Problem » Retype verbatim the lines of the listing, from the very first through the line with "Given: Switch to the 常规 tab".
Supplied entries Block Start
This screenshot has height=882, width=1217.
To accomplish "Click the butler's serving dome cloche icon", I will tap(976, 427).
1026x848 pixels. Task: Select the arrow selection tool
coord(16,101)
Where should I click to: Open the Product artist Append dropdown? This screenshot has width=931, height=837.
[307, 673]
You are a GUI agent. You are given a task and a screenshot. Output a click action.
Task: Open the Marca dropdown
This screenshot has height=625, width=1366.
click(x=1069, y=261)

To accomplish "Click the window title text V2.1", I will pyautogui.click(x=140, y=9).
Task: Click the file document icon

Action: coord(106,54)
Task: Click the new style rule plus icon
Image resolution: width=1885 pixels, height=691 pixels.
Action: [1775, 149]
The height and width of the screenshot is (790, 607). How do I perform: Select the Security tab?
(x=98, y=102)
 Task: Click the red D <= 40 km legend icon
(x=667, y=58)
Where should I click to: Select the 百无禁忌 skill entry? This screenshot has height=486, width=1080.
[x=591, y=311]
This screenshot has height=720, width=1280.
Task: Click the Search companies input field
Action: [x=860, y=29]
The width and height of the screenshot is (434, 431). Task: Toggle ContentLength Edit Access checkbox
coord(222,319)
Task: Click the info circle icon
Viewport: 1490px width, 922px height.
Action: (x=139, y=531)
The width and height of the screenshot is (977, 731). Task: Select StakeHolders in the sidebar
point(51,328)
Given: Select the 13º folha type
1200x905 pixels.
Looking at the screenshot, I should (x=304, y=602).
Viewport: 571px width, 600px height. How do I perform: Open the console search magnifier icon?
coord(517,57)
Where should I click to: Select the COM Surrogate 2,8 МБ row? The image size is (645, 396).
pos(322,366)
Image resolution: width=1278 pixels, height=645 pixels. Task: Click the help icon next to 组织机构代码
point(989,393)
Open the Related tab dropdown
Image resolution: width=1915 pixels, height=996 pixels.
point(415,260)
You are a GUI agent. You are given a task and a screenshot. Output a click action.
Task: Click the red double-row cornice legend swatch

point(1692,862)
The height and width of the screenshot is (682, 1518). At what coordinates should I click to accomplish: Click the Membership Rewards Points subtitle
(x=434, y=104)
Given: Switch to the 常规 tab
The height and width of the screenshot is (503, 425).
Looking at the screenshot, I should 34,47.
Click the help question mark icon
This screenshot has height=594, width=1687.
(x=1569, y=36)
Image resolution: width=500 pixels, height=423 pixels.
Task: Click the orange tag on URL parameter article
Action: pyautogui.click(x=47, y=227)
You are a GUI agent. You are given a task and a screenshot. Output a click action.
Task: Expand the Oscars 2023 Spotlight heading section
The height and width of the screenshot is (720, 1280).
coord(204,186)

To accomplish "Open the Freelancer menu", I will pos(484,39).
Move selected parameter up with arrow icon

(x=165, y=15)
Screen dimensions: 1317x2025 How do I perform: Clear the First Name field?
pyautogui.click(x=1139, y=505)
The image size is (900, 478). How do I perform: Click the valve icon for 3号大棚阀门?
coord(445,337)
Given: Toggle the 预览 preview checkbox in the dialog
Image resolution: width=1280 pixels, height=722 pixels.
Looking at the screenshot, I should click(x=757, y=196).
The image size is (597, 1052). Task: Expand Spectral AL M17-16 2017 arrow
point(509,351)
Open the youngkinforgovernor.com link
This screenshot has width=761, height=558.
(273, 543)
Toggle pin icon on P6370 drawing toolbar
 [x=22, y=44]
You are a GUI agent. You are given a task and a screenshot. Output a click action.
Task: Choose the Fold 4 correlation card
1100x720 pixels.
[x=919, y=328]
Supplied entries Block End
Answer to the exercise »
This screenshot has height=882, width=1217.
To accomplish "Click the butler's serving dome cloche icon", I will tap(976, 427).
1026x848 pixels. Task: Select the arrow selection tool
coord(16,101)
Where should I click to: Open the Product artist Append dropdown? This screenshot has width=931, height=837.
[307, 673]
You are a GUI agent. You are given a task and a screenshot. Output a click action.
Task: Open the Marca dropdown
This screenshot has height=625, width=1366.
click(x=1069, y=261)

To accomplish "Click the window title text V2.1", I will pyautogui.click(x=140, y=9).
Task: Click the file document icon

Action: coord(106,54)
Task: Click the new style rule plus icon
Image resolution: width=1885 pixels, height=691 pixels.
Action: [1775, 149]
The height and width of the screenshot is (790, 607). How do I perform: Select the Security tab?
(x=98, y=102)
 Task: Click the red D <= 40 km legend icon
(x=667, y=58)
Where should I click to: Select the 百无禁忌 skill entry? This screenshot has height=486, width=1080.
[x=591, y=311]
This screenshot has height=720, width=1280.
Task: Click the Search companies input field
Action: [x=860, y=29]
The width and height of the screenshot is (434, 431). Task: Toggle ContentLength Edit Access checkbox
coord(222,319)
Task: Click the info circle icon
Viewport: 1490px width, 922px height.
Action: (x=139, y=531)
The width and height of the screenshot is (977, 731). Task: Select StakeHolders in the sidebar
point(51,328)
Given: Select the 13º folha type
1200x905 pixels.
Looking at the screenshot, I should (x=304, y=602).
Viewport: 571px width, 600px height. How do I perform: Open the console search magnifier icon?
coord(517,57)
Where should I click to: Select the COM Surrogate 2,8 МБ row? The image size is (645, 396).
pos(322,366)
Image resolution: width=1278 pixels, height=645 pixels. Task: Click the help icon next to 组织机构代码
point(989,393)
Open the Related tab dropdown
Image resolution: width=1915 pixels, height=996 pixels.
point(415,260)
You are a GUI agent. You are given a task and a screenshot. Output a click action.
Task: Click the red double-row cornice legend swatch

point(1692,862)
The height and width of the screenshot is (682, 1518). At what coordinates should I click to accomplish: Click the Membership Rewards Points subtitle
(x=434, y=104)
Given: Switch to the 常规 tab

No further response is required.